Shanghai Key Laboratory of Green Chemistry and Chemical Processes, School of Chemistry and Molecular Engineering, East China Normal University, 500 Dongchuan Road, Shanghai, 200241, China.
Institute of Advanced Materials, Nanjing University of Posts and Telecommunications, Nanjing, 210023, China.
Angew Chem Int Ed Engl. 2017 Feb 6;56(7):1855-1858. doi: 10.1002/anie.201611777. Epub 2017 Jan 12.

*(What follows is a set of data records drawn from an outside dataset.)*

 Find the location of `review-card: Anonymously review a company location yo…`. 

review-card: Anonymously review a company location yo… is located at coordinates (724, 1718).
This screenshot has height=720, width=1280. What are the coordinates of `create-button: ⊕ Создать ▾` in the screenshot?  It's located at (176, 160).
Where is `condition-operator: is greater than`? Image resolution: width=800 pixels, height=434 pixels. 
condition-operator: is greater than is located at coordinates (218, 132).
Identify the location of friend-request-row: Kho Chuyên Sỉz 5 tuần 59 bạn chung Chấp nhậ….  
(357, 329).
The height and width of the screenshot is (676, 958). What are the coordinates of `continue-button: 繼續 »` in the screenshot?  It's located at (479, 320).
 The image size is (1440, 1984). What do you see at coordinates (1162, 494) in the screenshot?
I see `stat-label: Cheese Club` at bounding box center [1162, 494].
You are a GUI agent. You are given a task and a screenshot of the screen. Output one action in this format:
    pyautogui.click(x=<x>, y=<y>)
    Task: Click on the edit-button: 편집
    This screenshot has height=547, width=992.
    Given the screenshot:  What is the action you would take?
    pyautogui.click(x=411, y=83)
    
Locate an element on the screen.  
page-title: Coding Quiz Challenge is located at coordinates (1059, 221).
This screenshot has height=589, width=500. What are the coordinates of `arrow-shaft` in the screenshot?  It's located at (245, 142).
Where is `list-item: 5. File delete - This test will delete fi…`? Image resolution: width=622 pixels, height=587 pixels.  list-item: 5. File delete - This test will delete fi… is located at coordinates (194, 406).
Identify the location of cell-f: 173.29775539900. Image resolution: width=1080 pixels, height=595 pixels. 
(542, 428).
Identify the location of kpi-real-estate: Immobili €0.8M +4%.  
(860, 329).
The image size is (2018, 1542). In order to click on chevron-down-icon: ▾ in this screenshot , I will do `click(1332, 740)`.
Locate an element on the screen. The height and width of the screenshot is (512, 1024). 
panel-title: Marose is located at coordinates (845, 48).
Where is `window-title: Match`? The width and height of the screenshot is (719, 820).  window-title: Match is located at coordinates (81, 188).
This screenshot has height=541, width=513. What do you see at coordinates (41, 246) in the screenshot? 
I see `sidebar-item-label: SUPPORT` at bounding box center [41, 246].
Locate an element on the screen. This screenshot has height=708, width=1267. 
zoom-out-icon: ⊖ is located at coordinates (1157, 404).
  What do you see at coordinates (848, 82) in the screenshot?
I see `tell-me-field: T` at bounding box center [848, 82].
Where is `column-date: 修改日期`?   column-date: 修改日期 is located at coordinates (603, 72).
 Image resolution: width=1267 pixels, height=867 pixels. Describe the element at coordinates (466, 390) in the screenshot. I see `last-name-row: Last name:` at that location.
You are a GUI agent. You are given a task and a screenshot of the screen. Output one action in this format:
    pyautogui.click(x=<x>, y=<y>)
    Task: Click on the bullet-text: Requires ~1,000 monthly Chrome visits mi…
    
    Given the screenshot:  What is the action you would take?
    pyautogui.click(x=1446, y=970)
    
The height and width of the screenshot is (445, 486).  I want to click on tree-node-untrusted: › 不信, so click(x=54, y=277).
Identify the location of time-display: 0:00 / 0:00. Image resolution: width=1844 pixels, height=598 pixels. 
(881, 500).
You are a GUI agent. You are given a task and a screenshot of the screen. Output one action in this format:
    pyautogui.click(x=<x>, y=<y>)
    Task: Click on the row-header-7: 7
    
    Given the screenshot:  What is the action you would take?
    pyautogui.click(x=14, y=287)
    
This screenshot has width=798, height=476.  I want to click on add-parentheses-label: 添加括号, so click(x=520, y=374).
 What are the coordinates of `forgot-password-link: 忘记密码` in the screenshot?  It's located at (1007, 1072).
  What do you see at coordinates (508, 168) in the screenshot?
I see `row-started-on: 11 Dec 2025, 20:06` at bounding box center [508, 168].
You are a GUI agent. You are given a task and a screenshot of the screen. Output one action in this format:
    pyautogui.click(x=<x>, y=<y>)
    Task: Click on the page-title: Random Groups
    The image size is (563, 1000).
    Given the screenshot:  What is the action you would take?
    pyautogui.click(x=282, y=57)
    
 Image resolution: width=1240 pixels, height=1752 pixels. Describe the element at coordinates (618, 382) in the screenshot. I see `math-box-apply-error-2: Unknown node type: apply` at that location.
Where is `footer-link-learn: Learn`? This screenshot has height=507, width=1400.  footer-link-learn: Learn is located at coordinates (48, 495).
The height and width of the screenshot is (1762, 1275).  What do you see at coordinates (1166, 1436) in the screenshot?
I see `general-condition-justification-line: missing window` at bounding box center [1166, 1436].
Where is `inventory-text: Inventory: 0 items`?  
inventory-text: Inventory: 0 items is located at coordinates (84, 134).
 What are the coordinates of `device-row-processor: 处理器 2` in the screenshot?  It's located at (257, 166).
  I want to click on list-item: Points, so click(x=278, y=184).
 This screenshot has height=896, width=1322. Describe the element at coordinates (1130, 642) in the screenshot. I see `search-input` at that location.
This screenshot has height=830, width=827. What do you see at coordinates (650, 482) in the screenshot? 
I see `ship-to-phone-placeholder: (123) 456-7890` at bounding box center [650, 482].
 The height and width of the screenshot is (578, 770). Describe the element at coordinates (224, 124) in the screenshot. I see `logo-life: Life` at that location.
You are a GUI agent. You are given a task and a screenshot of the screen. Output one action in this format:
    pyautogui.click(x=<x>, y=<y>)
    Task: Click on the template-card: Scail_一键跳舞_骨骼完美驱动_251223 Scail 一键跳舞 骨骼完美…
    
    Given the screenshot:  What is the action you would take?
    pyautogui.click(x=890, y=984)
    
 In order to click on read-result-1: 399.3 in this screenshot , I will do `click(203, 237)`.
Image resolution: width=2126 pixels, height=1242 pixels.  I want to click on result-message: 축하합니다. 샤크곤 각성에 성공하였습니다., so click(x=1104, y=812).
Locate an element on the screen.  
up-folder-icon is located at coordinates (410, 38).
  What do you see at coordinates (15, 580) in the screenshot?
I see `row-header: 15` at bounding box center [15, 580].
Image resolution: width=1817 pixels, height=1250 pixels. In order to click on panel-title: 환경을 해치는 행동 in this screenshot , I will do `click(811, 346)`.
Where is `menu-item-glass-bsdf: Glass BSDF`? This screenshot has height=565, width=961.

DNA-based machines have attracted rapidly growing interest owing to their potential in drug delivery, biocomputing, and diagnostic applications. Herein, we report a type of exonuclease III (Exo III)-powered stochastic DNA walker that can autonomously move on a spherical nucleic acid (SNA)-based 3D track. The motion is propelled by unidirectional Exo III digestion of hybridized DNA tracks in a burnt-bridge mechanism. The operation of this Exo III-propelled DNA walker was monitored in real time and at the single-particle resolution using total internal reflection fluorescence microscopy (TIRF). We further interrogated the morphological effect of the 3D track on the nuclease activity, which suggested that the performance of the DNA walker was critically dependent upon the DNA density and the track conformation. Finally, we demonstrated potential bioanalytical applications of this SNA-based stochastic DNA walker by exploiting movement-triggered cascade signal amplification.
基于 DNA 的机器由于在药物输送、生物计算和诊断应用方面的潜力而引起了人们越来越大的兴趣。在此,我们报告了一种外切酶 III(Exo III)驱动的随机 DNA walker,它可以在基于球形核酸(SNA)的 3D 轨道上自主移动。这种运动是通过在烧桥机制中外切酶 III 对杂交 DNA 轨道的单向消化来推动的。使用全内反射荧光显微镜(TIRF)实时和单粒子分辨率监测了这种 Exo III 驱动的 DNA walker 的操作。我们进一步研究了 3D 轨道对核酸酶活性的形态影响,这表明 DNA walker 的性能严重依赖于 DNA 密度和轨道构象。最后,我们通过利用运动触发的级联信号放大,展示了这种基于 SNA 的随机 DNA walker 的潜在生物分析应用。